▸ Supplied information:
>>>
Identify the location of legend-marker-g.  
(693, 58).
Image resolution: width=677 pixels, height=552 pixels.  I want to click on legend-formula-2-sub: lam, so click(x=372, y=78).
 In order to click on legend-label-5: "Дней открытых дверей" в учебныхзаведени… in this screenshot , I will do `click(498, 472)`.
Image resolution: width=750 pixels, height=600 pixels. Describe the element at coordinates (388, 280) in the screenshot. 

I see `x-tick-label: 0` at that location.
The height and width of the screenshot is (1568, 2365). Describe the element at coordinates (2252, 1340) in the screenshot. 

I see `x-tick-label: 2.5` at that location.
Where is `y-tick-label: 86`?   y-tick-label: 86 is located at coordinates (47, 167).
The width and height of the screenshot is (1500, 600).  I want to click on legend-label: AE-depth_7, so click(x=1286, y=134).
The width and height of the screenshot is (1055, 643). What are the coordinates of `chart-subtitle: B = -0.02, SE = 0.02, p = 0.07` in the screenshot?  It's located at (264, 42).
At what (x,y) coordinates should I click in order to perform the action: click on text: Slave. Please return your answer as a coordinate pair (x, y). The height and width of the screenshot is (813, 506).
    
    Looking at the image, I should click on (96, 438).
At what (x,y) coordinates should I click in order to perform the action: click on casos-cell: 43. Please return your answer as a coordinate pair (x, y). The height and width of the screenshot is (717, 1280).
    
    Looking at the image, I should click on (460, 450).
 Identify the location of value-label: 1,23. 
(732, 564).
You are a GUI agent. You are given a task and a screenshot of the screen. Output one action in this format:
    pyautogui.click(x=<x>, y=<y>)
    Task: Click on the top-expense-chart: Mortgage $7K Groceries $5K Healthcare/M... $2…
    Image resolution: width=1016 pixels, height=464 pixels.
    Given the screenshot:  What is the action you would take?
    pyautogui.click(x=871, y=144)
<<<
▸ What to work on: Write out every row above word for word, with nothing changed, added, or left out.

▸ Expected answer:
Identify the location of legend-marker-g.  
(693, 58).
Image resolution: width=677 pixels, height=552 pixels.  I want to click on legend-formula-2-sub: lam, so click(x=372, y=78).
 In order to click on legend-label-5: "Дней открытых дверей" в учебныхзаведени… in this screenshot , I will do `click(498, 472)`.
Image resolution: width=750 pixels, height=600 pixels. Describe the element at coordinates (388, 280) in the screenshot. 

I see `x-tick-label: 0` at that location.
The height and width of the screenshot is (1568, 2365). Describe the element at coordinates (2252, 1340) in the screenshot. 

I see `x-tick-label: 2.5` at that location.
Where is `y-tick-label: 86`?   y-tick-label: 86 is located at coordinates (47, 167).
The width and height of the screenshot is (1500, 600).  I want to click on legend-label: AE-depth_7, so click(x=1286, y=134).
The width and height of the screenshot is (1055, 643). What are the coordinates of `chart-subtitle: B = -0.02, SE = 0.02, p = 0.07` in the screenshot?  It's located at (264, 42).
At what (x,y) coordinates should I click in order to perform the action: click on text: Slave. Please return your answer as a coordinate pair (x, y). The height and width of the screenshot is (813, 506).
    
    Looking at the image, I should click on (96, 438).
At what (x,y) coordinates should I click in order to perform the action: click on casos-cell: 43. Please return your answer as a coordinate pair (x, y). The height and width of the screenshot is (717, 1280).
    
    Looking at the image, I should click on (460, 450).
 Identify the location of value-label: 1,23. 
(732, 564).
You are a GUI agent. You are given a task and a screenshot of the screen. Output one action in this format:
    pyautogui.click(x=<x>, y=<y>)
    Task: Click on the top-expense-chart: Mortgage $7K Groceries $5K Healthcare/M... $2…
    Image resolution: width=1016 pixels, height=464 pixels.
    Given the screenshot:  What is the action you would take?
    pyautogui.click(x=871, y=144)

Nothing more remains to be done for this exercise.